それで、おかしいと思って色々と調べてみたのよね」


「調べたのですか?」


「そうよ。本来であれば、王都で流行病が爆発的に大流行して、他の領地にも広がってフーマ王国は、壊滅的なダメージを受けるはずだったの」


「その流行を私がとめてしまった」


「そうよ。エルーシアが王都の流行を阻止したため、流行病はここで終息してしまう予測を立てていたのだけれども、今度はベルティンブルグで流行している」


「これは、季節性の風邪でなく、流行病だったのですね」


「そうよ。しかもベルティンブルグだけというのが、ちょっとおかしいと思ったのよね。つまり作為的なものを感じたのよ」


「作為的」

私は額に指をあてました。

「つまり誰かが、わざとベルティンブルグで病気を流行らせたと言うことですか? 」


「ちょっと違うわね」


「違うのですか?」


「それはね。エルーシアを流行病ということで殺害しようとしたのよ」


私は凍りつきました。

「なにも悪いことしていないですよ、私」


「そう。
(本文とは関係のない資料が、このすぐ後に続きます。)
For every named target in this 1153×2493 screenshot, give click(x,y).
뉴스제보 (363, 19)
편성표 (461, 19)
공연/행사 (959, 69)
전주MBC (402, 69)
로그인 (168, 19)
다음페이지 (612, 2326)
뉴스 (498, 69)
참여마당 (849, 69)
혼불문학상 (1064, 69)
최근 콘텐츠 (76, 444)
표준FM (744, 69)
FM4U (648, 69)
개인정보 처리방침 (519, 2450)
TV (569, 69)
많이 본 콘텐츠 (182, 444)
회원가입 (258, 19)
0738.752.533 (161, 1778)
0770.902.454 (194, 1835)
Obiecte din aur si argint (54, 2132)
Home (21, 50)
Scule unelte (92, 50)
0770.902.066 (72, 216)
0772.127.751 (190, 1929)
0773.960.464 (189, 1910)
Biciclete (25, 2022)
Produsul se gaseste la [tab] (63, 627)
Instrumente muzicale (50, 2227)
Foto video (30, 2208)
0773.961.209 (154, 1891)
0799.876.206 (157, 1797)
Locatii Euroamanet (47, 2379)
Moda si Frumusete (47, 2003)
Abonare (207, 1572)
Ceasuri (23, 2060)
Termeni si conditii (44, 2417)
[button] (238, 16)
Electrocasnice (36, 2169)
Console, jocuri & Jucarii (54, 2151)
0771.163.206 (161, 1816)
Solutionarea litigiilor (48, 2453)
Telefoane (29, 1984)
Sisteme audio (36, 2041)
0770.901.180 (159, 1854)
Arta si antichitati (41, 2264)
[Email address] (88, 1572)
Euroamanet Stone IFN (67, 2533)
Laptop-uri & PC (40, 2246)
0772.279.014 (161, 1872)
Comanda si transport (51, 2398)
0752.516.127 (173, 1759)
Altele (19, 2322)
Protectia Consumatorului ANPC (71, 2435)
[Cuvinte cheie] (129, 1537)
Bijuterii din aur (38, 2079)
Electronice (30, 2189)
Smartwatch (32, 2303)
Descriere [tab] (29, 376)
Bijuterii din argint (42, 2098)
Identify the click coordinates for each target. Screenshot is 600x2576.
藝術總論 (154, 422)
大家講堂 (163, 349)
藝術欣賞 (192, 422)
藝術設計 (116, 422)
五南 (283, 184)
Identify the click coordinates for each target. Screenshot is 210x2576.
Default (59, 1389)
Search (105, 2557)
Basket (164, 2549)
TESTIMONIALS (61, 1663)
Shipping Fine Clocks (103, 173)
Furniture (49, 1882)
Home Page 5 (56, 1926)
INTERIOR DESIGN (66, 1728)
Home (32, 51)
フーマ王国からみたら、悪いことをしていないけれど、王都フーツで流行病をわざとおこした者からみると」


「私が余計な事をしたと」

私は背中に冷たいものが流れるのを感じました。

「その証拠に、エルーシアの体から呪いが感じられたわ」


「呪いですか?」


「そうよ。そしてベルティンブルグの使用人の数名からも、貴女に呪いがかかるようにルーン文字が見つかったのよ」


「え?ルーン文字とは何ですか?」


「ルーン文字とは、呪術や儀式に用いられた神秘的な文字。

つまり、我々神が使う文字なの。そして、それを人間界で使うと呪術になるの」


「ええええええ。呪われて病気になったということですか?」


「その可能性が高いのよ。

証拠を残さないように、いいえ、私や兄のフレイにわからぬように、エルーシアに直接ではなく、市場やお店に買い出しに行った使用人にルーン文字を記入して、エルーシアに呪いと病気がうつるとルーン文字が消えるようにしていたのよ」


「もうなんて言うか、私暗殺されますって感じですね」


「そうね。その使用人も流行病になって、今頃は高熱を出しているでしょう。

犯人のすごいところは、今回利用された使用人は、今後エルーシアと深い付き合いになっていく娘なのよ」


「因みに名前わかりますか? 」


「グイダという名前だったと思うわ」


「グイダ。そう言えばこの間咳き込んでいたわ。

大丈夫かしら?」


「グイダは、ルーン文字が消えていることもあり、呪いも無くなっているから死に至ることは無いと思うけれど、貴女がエルーシアに戻ったときに、魔法をかけて、病気を治してあげてね」


「それじゃあ、すぐに戻って魔法をかけてあげないと」

私は立ち上がりました。


「まって、陽菜。この世界に魂を連れてくるとその反動として三日間は、魂を戻す事が出来ないのよ」


「三日間も魂が抜けて、体は大丈夫なのですか?」


「いいえ。大丈夫かと言うよりも、大丈夫になるようにこの世界にきてもらったのよ。いま解呪をしている最中よ。

ちょっと待ちなさい」


「はーい」


「まあ三日間も、ここでぼーっとしているのも、暇でしょうから、下界 人間界を覗いてみる?」


「できることなら見たいです」


フレイヤ様は、腕をあげて、私にバチンとウインクしました。

すると、私の正面に、エルーシアが寝ている所を映し出しました。